• PASSAGE SHOWN:
House Speaker Nancy Pelosi (D-Calif.), who broke Congress’s glass ceiling as the first woman to hold the top position in the House, announced Thursday she will not seek reelection as the House Democratic caucus’s top leader, ending one of the most consequential leadership tenures in American political history.
Her decision to not seek reelection as the top Democrat in Congress’s lower chamber marks the culmination of a political career widely seen as setting the standard for wielding political power. Historians largely agree that Pelosi redefined the speakership, and she made history climbing the ranks of Democratic leadership, becoming the first woman to be second in line to the presidency as speaker of the House — twice.
In her more than three decades serving in the House, Pelosi earned a reputation for amassing power in the face of male colleagues who at times undermined her opinions, and she earned respect by delivering votes on her party’s top priorities, even if that meant twisting the arms of her colleagues to take a bill over the finish line. Pelosi’s ability to keep her caucus in line has led to bipartisan recognition that she alone may be capable of wrangling Democrats’ disparate factions. She led the House Democratic caucus through a bitter fight in 2010 to pass the Affordable Care Act and most recently managed a razor-thin majority in passing several key pieces of President Biden’s legislative agenda.
Pelosi’s decision to step back has been somewhat expected; she said in 2020 she would not seek reelection to a leadership position. But she revealed little about her intentions outside a small and extremely loyal circle of trusted confidants, and her plans were never fully clear.
Her choice to step back from leadership comes weeks after her husband, Paul Pelosi, was violently attacked in their San Francisco home by an intruder who was searching for the speaker. The attack on her husband played a major role as she deliberated on her decision, Pelosi said during a recent television interview. She noted in the interview that she felt guilt about the violent attack as the intruder was looking for her.

• WRITTEN TASKS:
[1] Do these statements agree with the article on Pelosi stepping down as House Democratic leader? (a) In 2020 Pelosi said she would not seek reelection to a leadership position. (b) Pelosi served as speaker of the House only once. (c) The intruder who attacked Paul Pelosi was searching for the speaker. Answer yes or no for each, and quote the deciding words.
[2] Carry the article on Pelosi stepping down as House Democratic leader further, starting after its final sentence.

• SUPPLIED INFORMATION:

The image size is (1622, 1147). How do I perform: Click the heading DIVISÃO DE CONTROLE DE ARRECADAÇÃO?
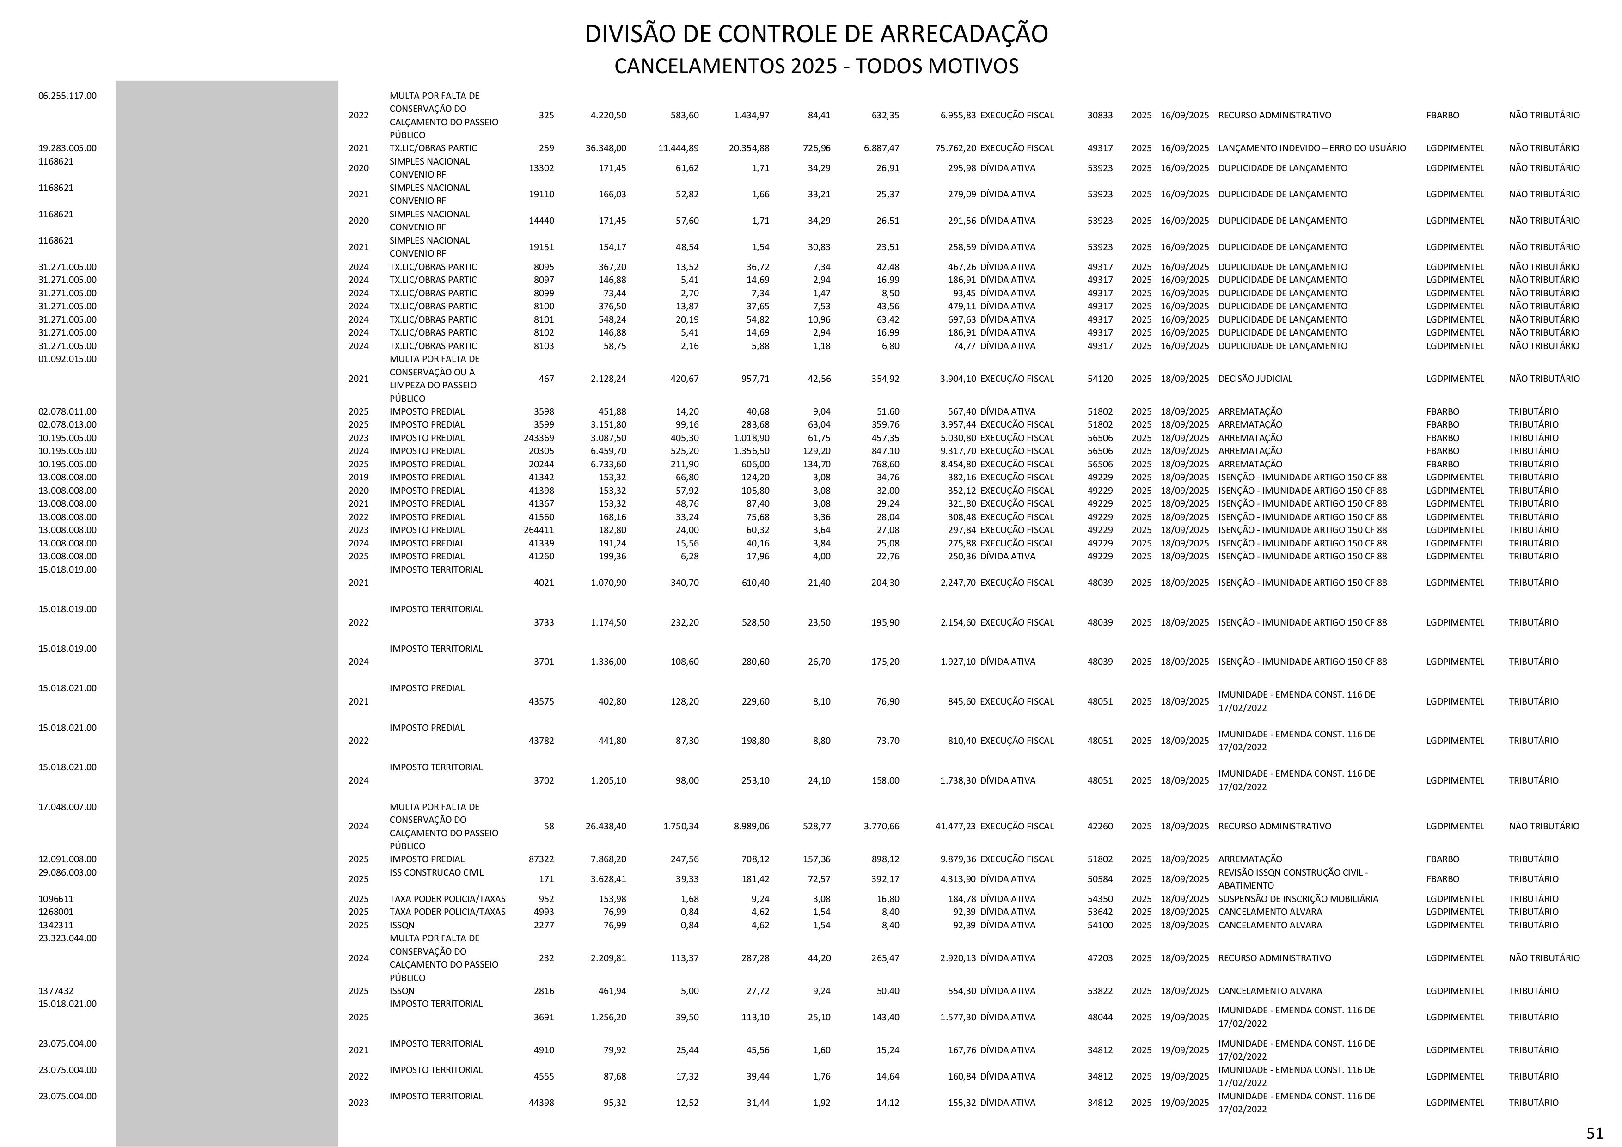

• RESPONSES TO THE EXERCISE:
[1]
(a) Yes: "she said in 2020 she would not seek reelection to a leadership position"
(b) No: "becoming the first woman to be second in line to the presidency as speaker of the House — twice"
(c) Yes: "by an intruder who was searching for the speaker"

[2]
In her speech Thursday, she thanked her husband, calling him “my pillar of support” and said she was grateful for “all of the prayers and well-wishes as he continues his recovery.”
“I’m endlessly grateful for all of life’s blessings, for my Democratic colleagues whose courage and commitment — with the support of your families — have made many of these accomplishments possible,” she said.
Nancy Pelosi’s entrance to politics began the moment she was born in 1940 to Annunciata M. D’Alesandro and then-Rep. Thomas D’Alesandro (D-Md.), who later became mayor of Baltimore. Pelosi moved to San Francisco in 1969, where she remained active in Democratic politics and quickly became known as an activist helping the Democratic National Committee. It was there she started to gain a reputation as a prolific fundraiser, a trait that has set her apart in recent years as the Democrat who consistently raised the most money for her colleagues’ reelection efforts in the House.
In 1986, Rep. Sala Burton (D-Calif.) — whose husband Rep. Phillip Burton (D-Calif.) mentored Pelosi before his death — gave Pelosi her blessing to mount a congressional campaign as her successor if a special election were to be called in the event of her death. In 1987, Pelosi faced her first — and last — competitive race against a crowded field of 13 candidates, edging out Harry Britt, a gay activist who succeeded Harvey Milk on the San Francisco Board of Supervisors. Several months later, the 47-year-old mother of five won the seat against Republican Harriet Ross to finish Burton’s two-year term.
Sworn into office a week later, Pelosi was invited out to dinner in Washington to meet a crop of young House Democrats, including now Senate Majority Leader Charles E. Schumer (D-N.Y.), Senate Majority Whip Richard J. Durbin (D-Ill.), then-Sen. Barbara Boxer (D-Calif.) and others. Rep. George Miller (D-Calif.) introduced Pelosi to them by making a bold prediction — meet the future first woman speaker of the House.
Pelosi wasted no time making her mark in the House, taking up China’s threats against Taiwan as a top priority for her and her constituents in San Francisco’s Asian American community. In 1991, Pelosi famously stood alongside Reps. Ben Jones (D-Ga.) and John Miller (R-Wash.) to unfurl a banner reading, “To those who died for democracy in China” at Tiananmen Square, where students defending democracy were killed two years earlier. Those who know her best point to the massacre at Tiananmen Square as a catalyst, drawing Pelosi in both as a lawmaker representing San Francisco’s prominent Chinese community and as a mother who was pained watching college-age students, like her own children, being persecuted for defending democracy.
Her chance to enter leadership came in 1999 when she decided to challenge Rep. Steny H. Hoyer (D-Md.) for majority whip, assuming that the seat opened up if Democrats won back the majority in November 2000. Though Republicans kept the majority that year, then-Democratic Minority Whip Rep. David E. Bonior (D-Mich.) resigned the post in 2001, sparking a rematch between the two former interns to Rep. Daniel Brewster (D-Md.). Pelosi became the first woman to win the post — by roughly 20 votes.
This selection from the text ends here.